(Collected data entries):

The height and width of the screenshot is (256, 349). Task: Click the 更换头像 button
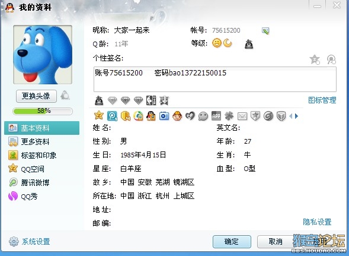[x=36, y=96]
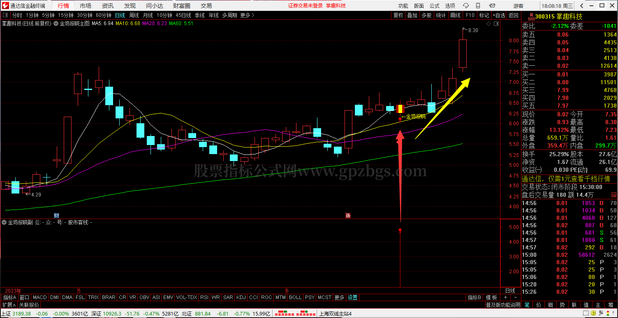Open the 公式 menu
Image resolution: width=618 pixels, height=318 pixels.
point(434,6)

(WHAT THIS TASK INVOLVES):
Each line above should be written out again exactly, without any image.

(TASK RESPONSE):
The height and width of the screenshot is (256, 349). Task: Click the 更换头像 button
[x=36, y=96]
Open the 公式 menu
Image resolution: width=618 pixels, height=318 pixels.
point(434,6)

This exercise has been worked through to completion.